Dataset entries:
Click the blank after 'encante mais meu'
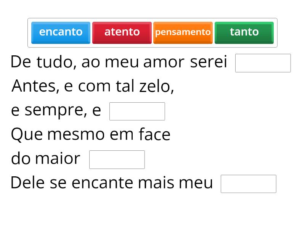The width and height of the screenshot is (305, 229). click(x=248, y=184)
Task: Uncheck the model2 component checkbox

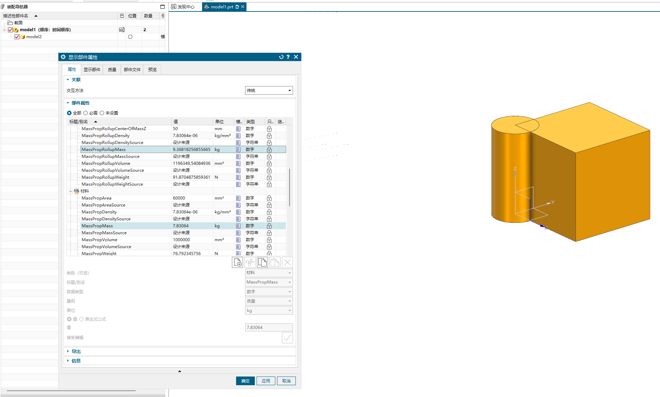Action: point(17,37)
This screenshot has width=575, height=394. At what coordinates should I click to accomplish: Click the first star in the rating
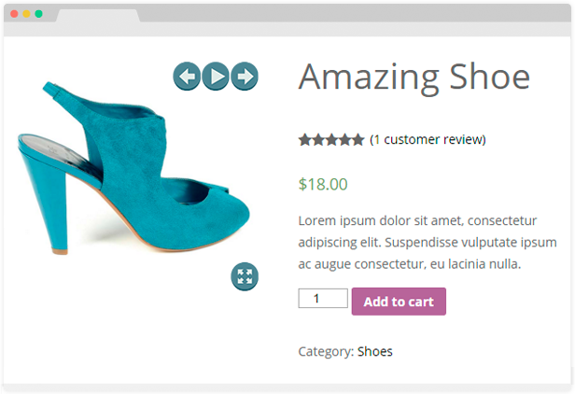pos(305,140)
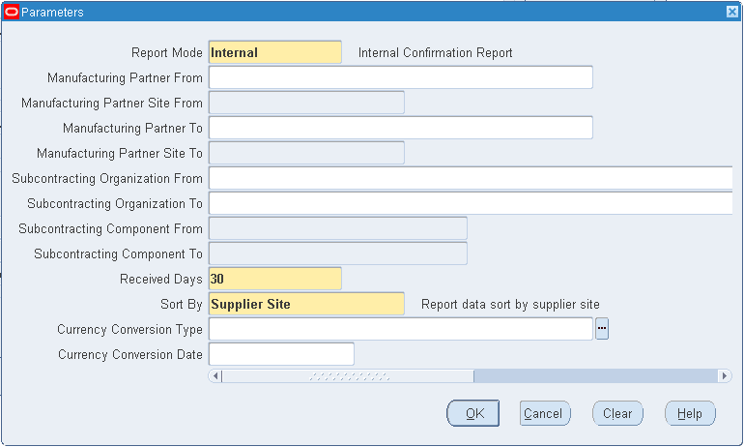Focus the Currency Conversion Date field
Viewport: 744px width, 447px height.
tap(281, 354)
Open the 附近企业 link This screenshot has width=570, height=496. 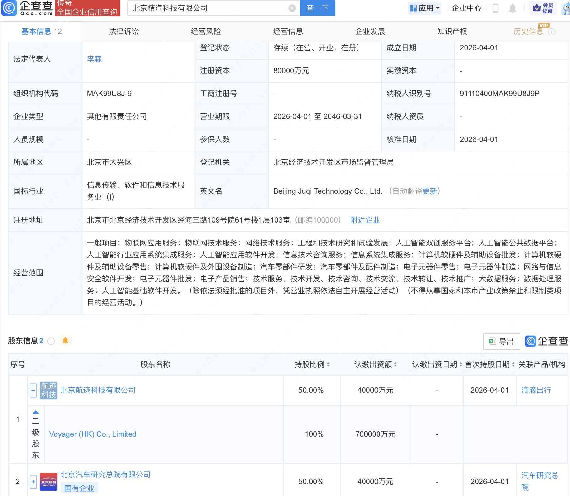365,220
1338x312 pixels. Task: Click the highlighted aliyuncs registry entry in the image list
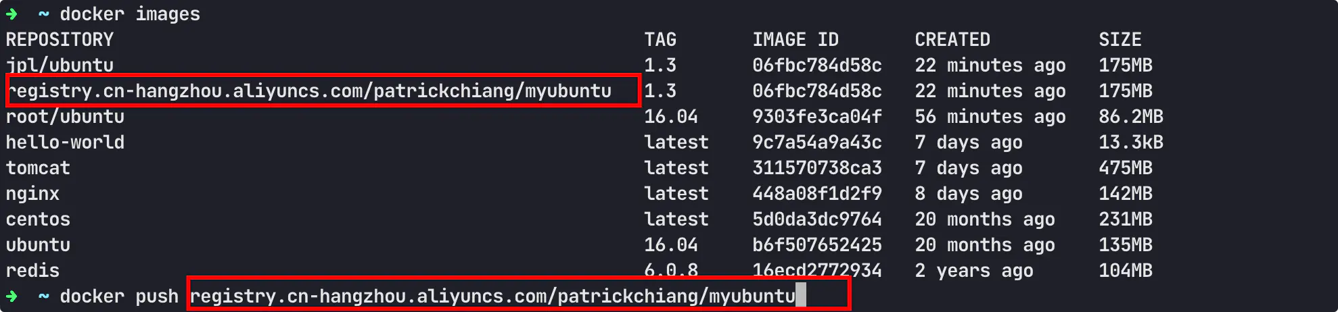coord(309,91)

==

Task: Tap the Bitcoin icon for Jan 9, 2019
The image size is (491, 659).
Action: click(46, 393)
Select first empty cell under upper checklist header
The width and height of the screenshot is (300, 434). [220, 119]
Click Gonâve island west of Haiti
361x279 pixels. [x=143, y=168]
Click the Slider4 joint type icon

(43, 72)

--

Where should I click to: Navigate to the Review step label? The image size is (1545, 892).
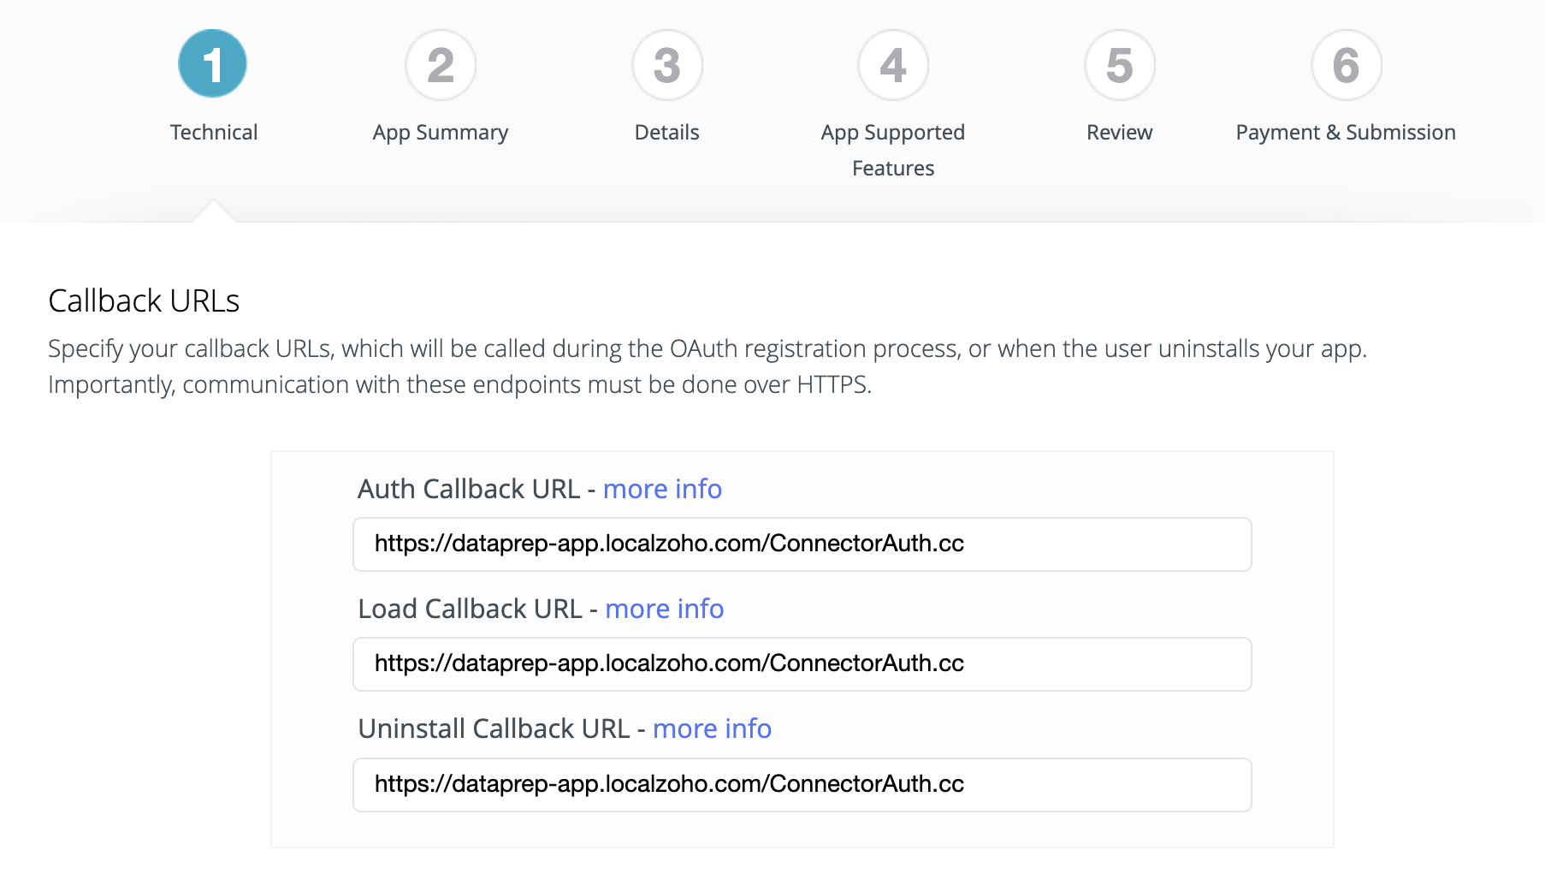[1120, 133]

What is needed:
Pull out every line of the data above that contains the word "first", matching its case exactly.

Written response:
This screenshot has width=575, height=394. At what coordinates should I click to accomplish: Click the first star in the rating
Select first empty cell under upper checklist header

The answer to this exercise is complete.